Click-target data
--*--

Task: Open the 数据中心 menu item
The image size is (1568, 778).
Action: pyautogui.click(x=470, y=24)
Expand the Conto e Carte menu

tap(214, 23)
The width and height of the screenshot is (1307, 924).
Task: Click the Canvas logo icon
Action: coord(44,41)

--*--

## Instruction
Format the lines of the records as a numbered list, omitting any blank lines.

## Solved exercise
1. Task: Open the 数据中心 menu item
2. The image size is (1568, 778).
3. Action: pyautogui.click(x=470, y=24)
4. Expand the Conto e Carte menu
5. tap(214, 23)
6. The width and height of the screenshot is (1307, 924).
7. Task: Click the Canvas logo icon
8. Action: coord(44,41)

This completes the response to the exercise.